The study results underscore the urgent need for Congress to reauthorize
the U.S. President's Emergency Plan for AIDS Relief (PEPFAR), which
has supported the South African government's effort to increase
access to antiretroviral therapy, the researchers note. "If
ART is not provided to all who need it, HIV mortality will be enormous,"

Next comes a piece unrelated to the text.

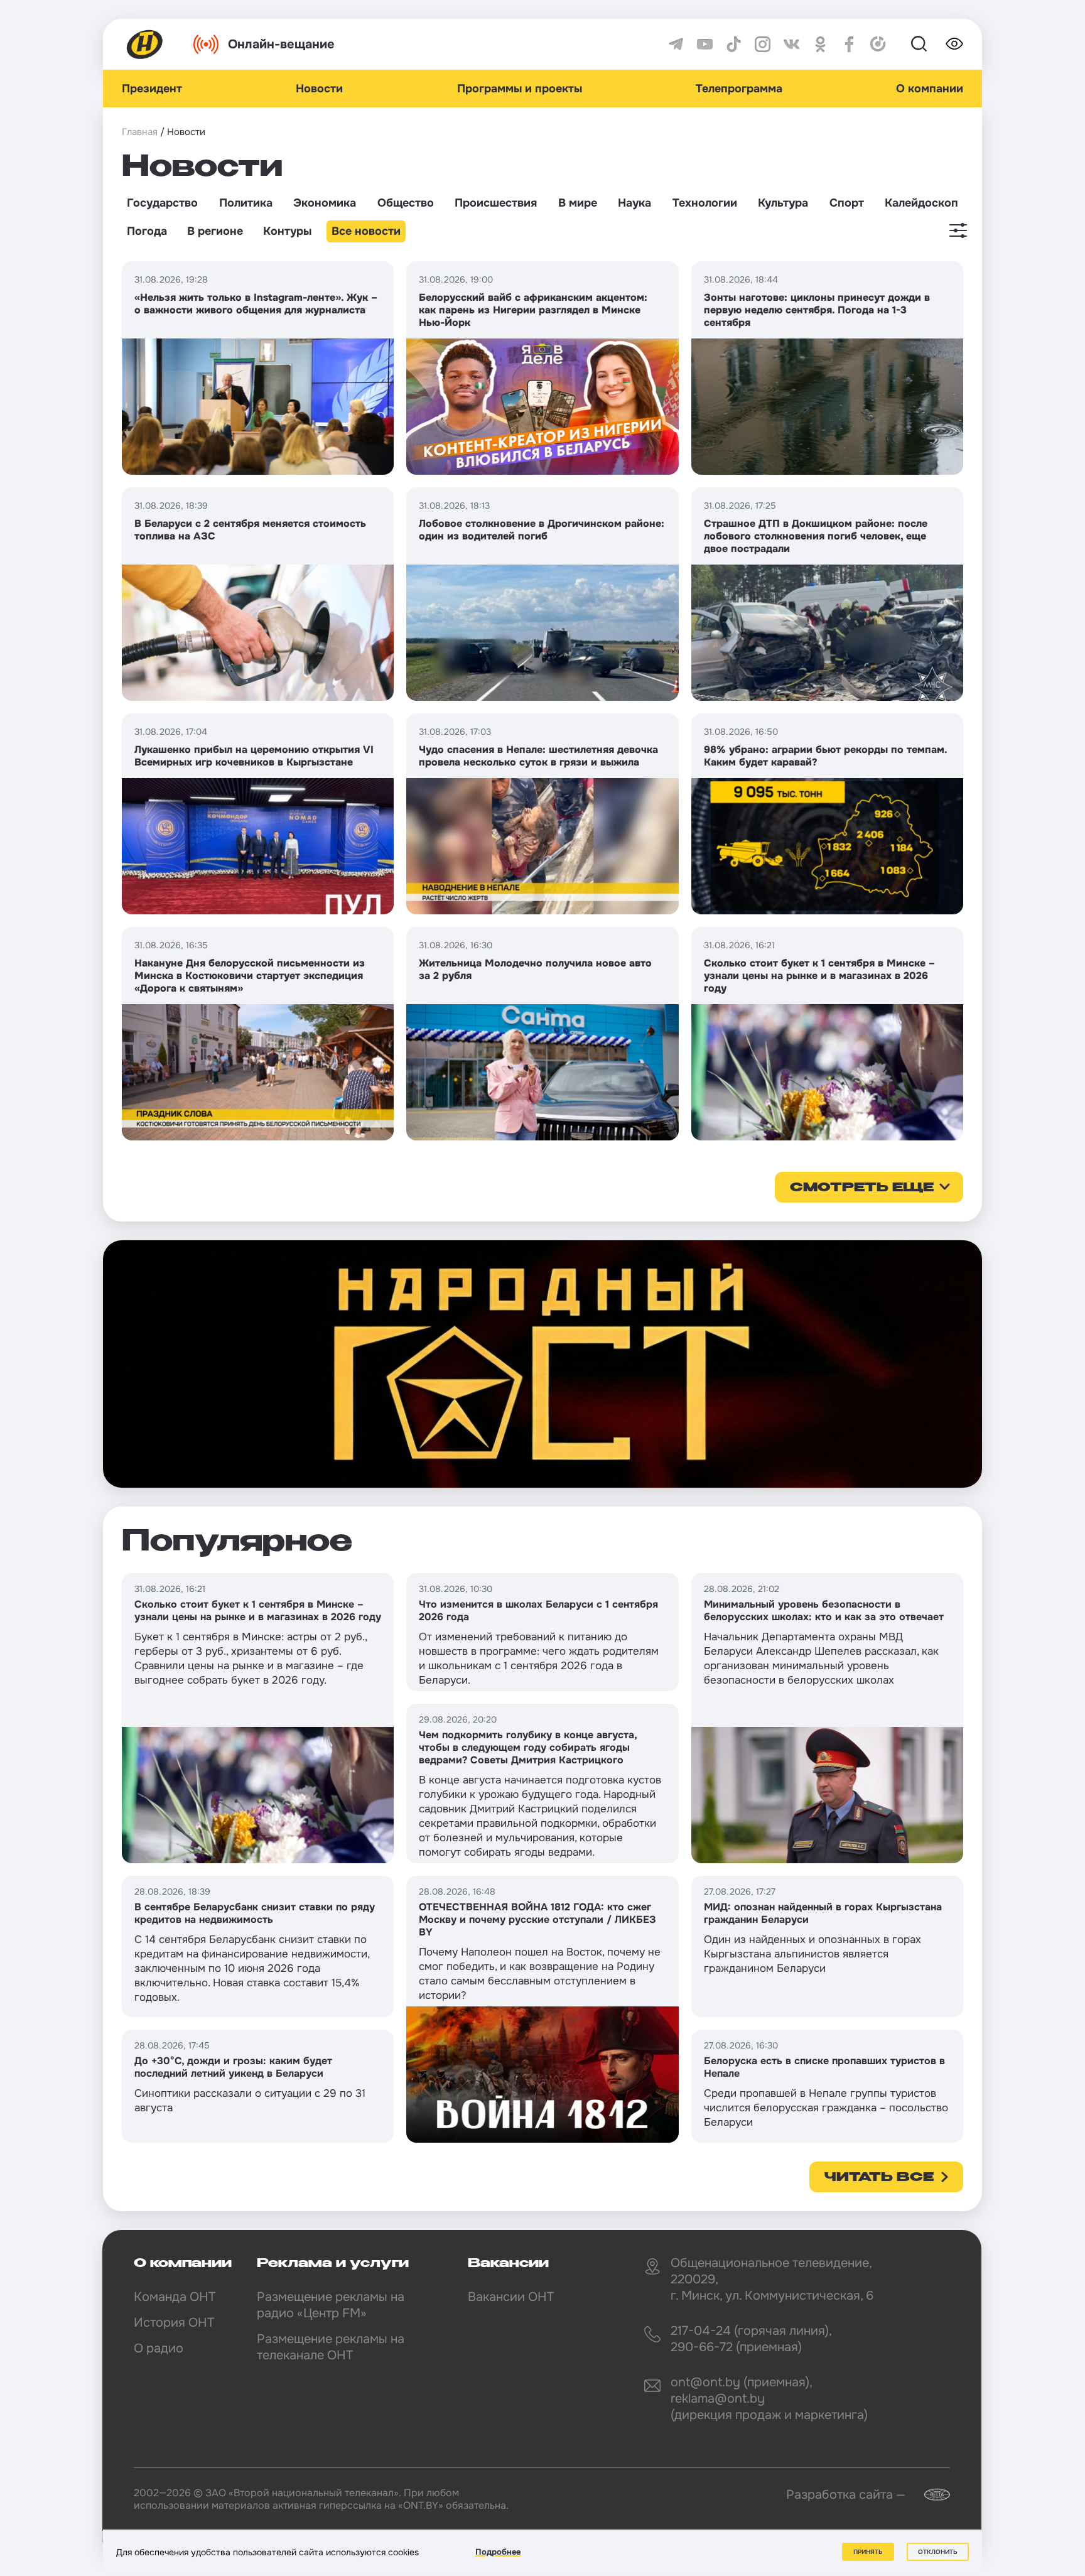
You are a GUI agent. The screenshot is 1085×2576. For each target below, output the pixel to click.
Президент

says Walensky. "Deliberate, purposeful, and expedient scale-up
will save millions of lives in South Africa alone."
South Africa has one of the largest burdens of HIV infection in
the world, with 5 to 6 million individuals and 19 percent of adults
aged 15 to 49 infected. While government programs supported by PEPFAR
and the Global Fund to Fight AIDS, Tuberculosis and Malaria have
steadily increased access to antiretrovirals, at the end of 2006
only a third of individuals eligible for the therapy were receiving
it.
In order to quantify the potential impact of various strategies
for increasing access to ART, the research team projected the number
of deaths under five scenarios - ranging from maintaining current
access levels, through steady and moderate growth levels, to rapid
growth and full access for all patients requiring treatment. Among
other factors, calculations were based on the fact that the one-year
survival rate for eligible patients who receive antiretroviral therapy
is 94 percent, while only 55 percent of those not treated would
be expected to survive one year.
Results showed that maintaining current treatment capacity would
lead to 2.4 million AIDS-related deaths by 2012. Rapid scale-up,
whereby everyone in need would have access by 2011, would reduce
the projected number of deaths to 1.2 million during that time period,
and immediate full access for all eligible patients would drop deaths
to 800,000.
The researchers note that efforts to scale up treatment have resulted
in a fivefold increase in access to ART in low and moderate-income
countries. "Continued investments in antiretroviral treatment
programs worldwide are a public health imperative; the potential
loss of life without such support is simply unacceptable,"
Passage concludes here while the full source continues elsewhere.